任务要求:
请把下面全部条目的各行改写成编号列表，空行略去，图片不要放进答案。

[标明目标位置的各行]
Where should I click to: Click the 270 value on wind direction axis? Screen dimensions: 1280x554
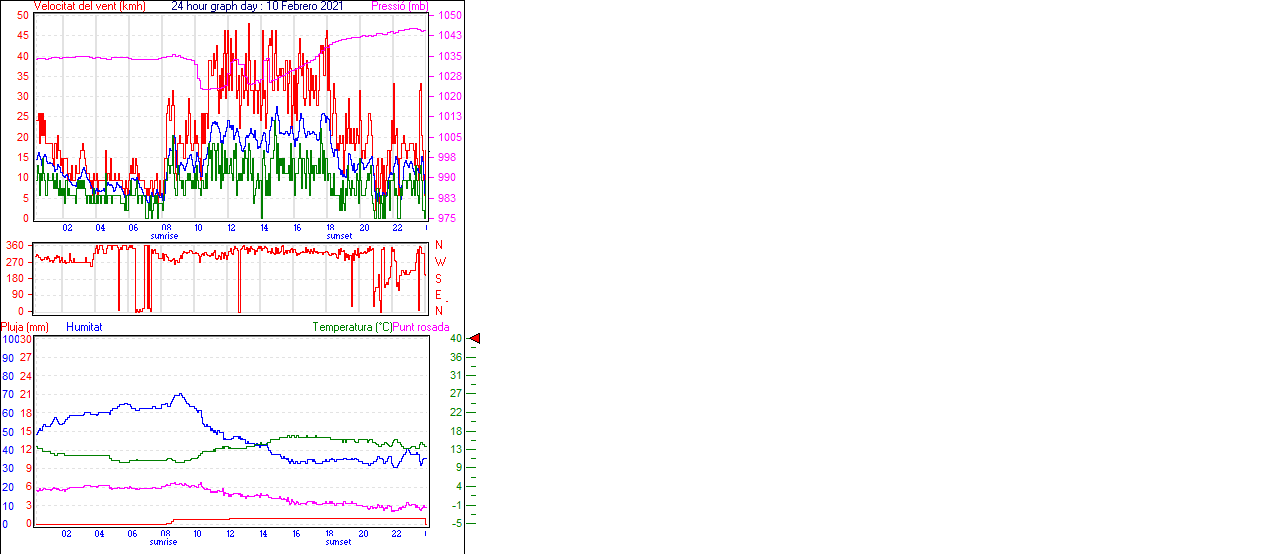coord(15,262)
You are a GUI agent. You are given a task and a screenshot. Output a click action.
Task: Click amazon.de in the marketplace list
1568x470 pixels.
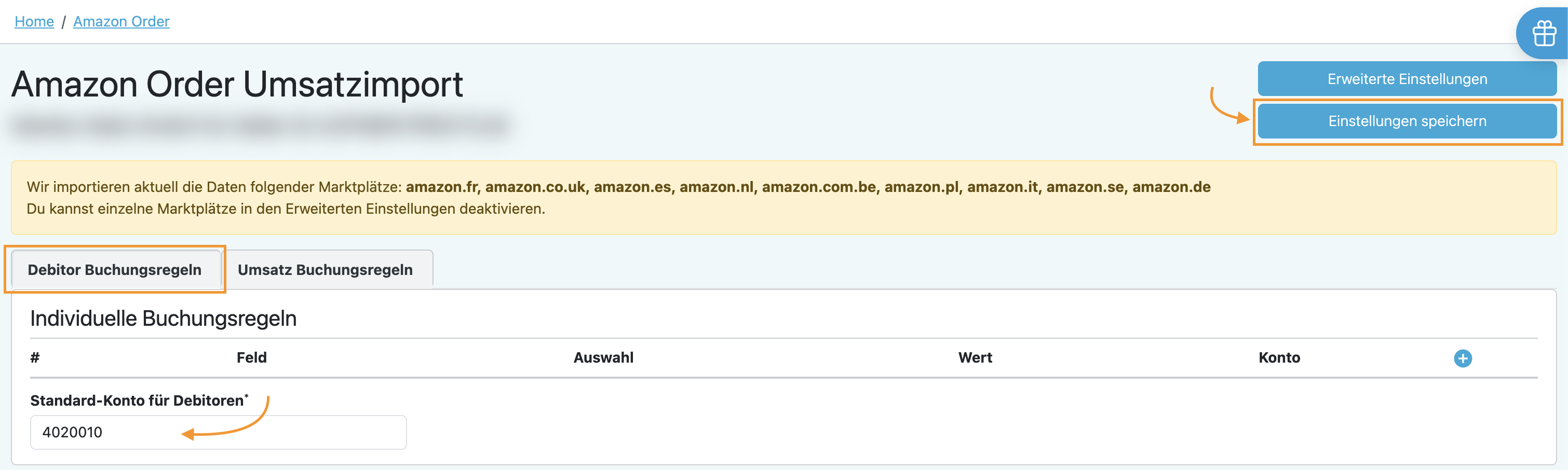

任务答复:
1. Where should I click to: Click the 270 value on wind direction axis? Screen dimensions: 1280x554
2. coord(15,262)
3. You are a GUI agent. You are given a task and a screenshot. Output a click action.
4. Task: Click amazon.de in the marketplace list
5. 1568x470 pixels.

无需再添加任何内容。